Three things to keep in mind:
1) All aspects of how a decoder responds to missing or corrupted data are outside the scope of the standard. Some decoders may "gracefully degrade" while others might produce complete garbage or halt entirely. The standard simply does not specify what a decoder should do under such circumstances.
2) Error resilience behavior depends just as much or more on good encoder design as on good decoder design. If you are not optimizing the encoder behavior for error resilience performance, then you should probably not attempt to draw any conclusions about the degree of rubustness of a decoder design, the degree of robustness of the syntax design, or the likely quality that will be obtained under realistic conditions in a well-designed system implementation. Analysis of codec behavior under loss/error-prone conditions is a tricky thing. If you're not going to do a good job of it, it may be better not to try. Reading a significant amount of literature on what other people have already done should be an essential component of any such work.
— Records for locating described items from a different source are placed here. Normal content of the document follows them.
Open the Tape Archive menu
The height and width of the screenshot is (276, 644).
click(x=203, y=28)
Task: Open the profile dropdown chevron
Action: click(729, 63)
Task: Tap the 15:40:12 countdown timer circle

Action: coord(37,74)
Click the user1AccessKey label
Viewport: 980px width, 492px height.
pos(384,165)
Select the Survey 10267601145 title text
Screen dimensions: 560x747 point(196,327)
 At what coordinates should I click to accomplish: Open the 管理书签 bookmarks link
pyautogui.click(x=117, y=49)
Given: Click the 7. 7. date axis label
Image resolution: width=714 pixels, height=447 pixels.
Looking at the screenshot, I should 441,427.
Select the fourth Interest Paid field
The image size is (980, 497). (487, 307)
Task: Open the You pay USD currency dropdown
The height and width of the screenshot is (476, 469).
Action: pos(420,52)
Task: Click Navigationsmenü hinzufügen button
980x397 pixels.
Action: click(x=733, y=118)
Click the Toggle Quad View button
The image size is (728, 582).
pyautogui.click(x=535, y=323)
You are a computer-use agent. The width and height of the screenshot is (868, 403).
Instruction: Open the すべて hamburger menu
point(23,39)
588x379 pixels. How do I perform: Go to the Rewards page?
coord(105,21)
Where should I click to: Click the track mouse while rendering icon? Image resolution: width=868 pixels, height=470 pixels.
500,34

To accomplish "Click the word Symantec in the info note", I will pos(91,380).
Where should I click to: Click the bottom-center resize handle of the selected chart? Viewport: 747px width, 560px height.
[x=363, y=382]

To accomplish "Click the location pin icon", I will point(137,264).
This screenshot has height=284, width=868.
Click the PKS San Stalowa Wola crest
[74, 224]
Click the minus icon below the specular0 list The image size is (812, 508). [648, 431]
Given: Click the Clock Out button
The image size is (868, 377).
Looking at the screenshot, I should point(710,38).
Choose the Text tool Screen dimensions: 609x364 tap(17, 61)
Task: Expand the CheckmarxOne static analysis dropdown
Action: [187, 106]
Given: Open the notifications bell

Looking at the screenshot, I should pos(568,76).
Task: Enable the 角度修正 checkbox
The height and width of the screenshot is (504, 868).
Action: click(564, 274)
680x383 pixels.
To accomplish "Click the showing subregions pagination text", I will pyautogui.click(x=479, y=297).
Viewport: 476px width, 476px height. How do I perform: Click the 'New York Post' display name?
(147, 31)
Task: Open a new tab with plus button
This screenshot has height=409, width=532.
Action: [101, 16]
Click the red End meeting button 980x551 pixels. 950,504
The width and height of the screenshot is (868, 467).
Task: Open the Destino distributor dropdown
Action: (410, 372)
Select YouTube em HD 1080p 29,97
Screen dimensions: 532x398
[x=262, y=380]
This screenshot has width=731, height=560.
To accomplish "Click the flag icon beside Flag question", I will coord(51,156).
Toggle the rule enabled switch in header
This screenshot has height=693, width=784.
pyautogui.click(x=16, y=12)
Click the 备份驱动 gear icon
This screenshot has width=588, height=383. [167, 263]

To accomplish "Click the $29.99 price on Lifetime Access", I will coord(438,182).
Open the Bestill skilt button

3) Few implementations of the standard support data partitioned operation. That may even be an understatement. As a result, you should not expect the experiments for study of that feature to resemble "smooth sailing on a sunny day".
Best Regards,
Gary Sullivan
________________________________
From: mp4-tech-bounces lists.mpegif.org [mp4-tech-bounces lists.mpegif.org] On Behalf Of ashfiqua tahseen [ashfiqua03 yahoo.com]
Sent: Friday, May 16, 2024 6:30 PM
To: mp4-tech lists.mpegif.org
Subject: [Mp4-tech] Effect of losing only partition B or both partition A and B
Hi,
I am working on data partitioned H.264. If I have a lossy environemnt where:
case1: Partition B of an I frame is lost.
case2: Both partition A and B of an I frame are lost.
What will be the PSNR value of that particular I frame? I found that for the first case the PSNR is very low (around 15 dB) and in the second case the PSNR is around 26dB. I am using frame copy error concealment and JM 13.1.
Why does case 1 provide lower PSNR than case 2?
Any suggestion will be highly appreciated.